How To Win Chess Games by Meditating

This article is for chess players who want to use their brains and knowledge at peak levels, to win more games, matches and tournaments.

Therefore, you don’t have to worry that I want you to find satori, enter nirvana, learn to levitate or develop your ESP. Fortunately, meditation does not have to be anything mystical at all. Instead, it’s a tested and proven way of helping your mind to function at its best. Which is what you need to win chess games.

I want to make clear that meditation is NOT thinking over your next chess move, remembering your first kiss, worrying about your bills or thinking about the meaning of life.

It’s relaxing and focussing your mind so that your brainwaves are primarily cycling at the alpha rate.

Many years ago, brain researchers found that the electrical impulses of our brains cycle as waves as various intervals, as measured by an EEG. The speed of these waves help determine our states of mind. Alpha is brain going at the rate of about 7 to 14 cycles per second.

This feels relaxed and dreamy. You can easily visualize and concentrate.

You can practice entering alpha simply by relaxing (you can sit on the floor or in a chair or lie down if you wish), closing your eyes, look up at a 45 degree angle and slowly count from 100 to 1.

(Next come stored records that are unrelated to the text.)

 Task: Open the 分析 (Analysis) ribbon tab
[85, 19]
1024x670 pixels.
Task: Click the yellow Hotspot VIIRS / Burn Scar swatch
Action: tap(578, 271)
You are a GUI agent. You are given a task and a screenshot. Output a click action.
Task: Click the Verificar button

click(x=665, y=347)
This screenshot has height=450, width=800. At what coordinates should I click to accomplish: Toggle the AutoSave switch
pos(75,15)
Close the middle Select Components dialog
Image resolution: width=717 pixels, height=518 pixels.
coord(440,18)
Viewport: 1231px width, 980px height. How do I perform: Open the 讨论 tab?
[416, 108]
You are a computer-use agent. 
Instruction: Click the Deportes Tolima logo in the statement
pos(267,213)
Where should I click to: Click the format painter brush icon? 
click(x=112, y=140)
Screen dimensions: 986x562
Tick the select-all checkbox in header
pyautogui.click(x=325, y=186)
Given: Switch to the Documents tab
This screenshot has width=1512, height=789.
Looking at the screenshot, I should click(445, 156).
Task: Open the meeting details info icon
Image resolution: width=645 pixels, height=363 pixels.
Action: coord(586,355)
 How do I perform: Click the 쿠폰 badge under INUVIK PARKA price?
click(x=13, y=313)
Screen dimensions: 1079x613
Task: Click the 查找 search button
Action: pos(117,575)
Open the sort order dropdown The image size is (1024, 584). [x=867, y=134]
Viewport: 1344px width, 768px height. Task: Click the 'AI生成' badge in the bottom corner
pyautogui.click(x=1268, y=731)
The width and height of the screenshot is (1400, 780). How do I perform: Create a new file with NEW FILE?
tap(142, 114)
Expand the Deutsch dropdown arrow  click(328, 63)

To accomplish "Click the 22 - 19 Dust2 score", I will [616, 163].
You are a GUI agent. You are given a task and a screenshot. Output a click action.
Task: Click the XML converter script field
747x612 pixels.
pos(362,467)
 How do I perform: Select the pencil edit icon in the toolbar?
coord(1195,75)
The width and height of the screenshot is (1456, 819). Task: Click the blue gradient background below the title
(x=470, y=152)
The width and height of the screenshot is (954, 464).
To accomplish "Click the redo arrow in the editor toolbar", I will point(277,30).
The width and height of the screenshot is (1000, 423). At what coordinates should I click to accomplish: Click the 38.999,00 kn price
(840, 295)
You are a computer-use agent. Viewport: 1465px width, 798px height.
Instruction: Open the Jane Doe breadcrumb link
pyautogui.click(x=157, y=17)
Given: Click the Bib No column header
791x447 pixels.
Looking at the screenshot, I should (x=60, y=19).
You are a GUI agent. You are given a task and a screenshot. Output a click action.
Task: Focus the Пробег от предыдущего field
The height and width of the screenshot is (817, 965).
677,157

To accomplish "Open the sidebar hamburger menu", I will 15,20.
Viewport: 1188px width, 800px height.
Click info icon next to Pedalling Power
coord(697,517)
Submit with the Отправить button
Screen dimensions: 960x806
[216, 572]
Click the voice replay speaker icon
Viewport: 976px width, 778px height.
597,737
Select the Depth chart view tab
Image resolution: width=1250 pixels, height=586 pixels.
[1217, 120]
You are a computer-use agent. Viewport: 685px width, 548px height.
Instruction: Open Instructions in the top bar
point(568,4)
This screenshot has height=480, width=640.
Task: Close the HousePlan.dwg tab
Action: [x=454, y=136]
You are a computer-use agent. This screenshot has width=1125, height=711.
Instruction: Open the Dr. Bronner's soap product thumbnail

With practice, reduce this count to 20 to 1 and then 10 to 1.

You can also take courses to learn this in more detail or by audio CDs that will help you to induce this state while listening with headphones.

Once relaxed and in alpha, what do you think about? Nothing, that’s the point. Do focus your attention on one thing. That could be your breathing (take deep, long and slow relaxed breaths), a word or sound or an image.

I think it’s fun to imagine myself just sitting on a tropical beach. I feel the sun on my skin, see the blue sky and listen to waves crash. You can think of yourself in any place you find relaxing. A mountain, a palace or a space ship.

Stay like that for about 20 minutes, then go about the rest of your day. Or go to bed — meditating just before you go to bed is a great way to go right to sleep.

If you want mystical benefits, be my guest. But all I’m claiming is that the regular practice of such meditation will improve your ability to think, concentrate and relax under stress.

Regular practice of meditation helps quiet your mind so that you are more open to insights or intuition which can help you in many ways, including your chess.

Once you can slip easily into the alpha state, put the tips of your thumb and first two fingers of your right hand together as you do so. Once you’ve done this a few times, your mind learns to go quickly into an alpha state whenever you put these three fingers together.

Then you can use this during a chess game. One of the biggest challenges in playing chess is to stay calm despite the pressure. If you allow yourself to get tense and worried, you are not going to play your best game of chess.

Chess requires mental concentration. That’s concentration and focus — not tension and worry.

When you tense up and worry, you aren’t in the mental state when you focus on the pieces and the game. That’s when even World Champions make stupid moves.

When you catch yourself thinking about how much time you have left, how your opponent is glaring at you, how much you need to win this game etc — put your 3 fingers together, take a deep breath to relax . . . and then focus on the board and the pieces and what you next move should be.

When you’re playing chess and in the rest of your life, meditating help relieve your stress and improve your mental functioning.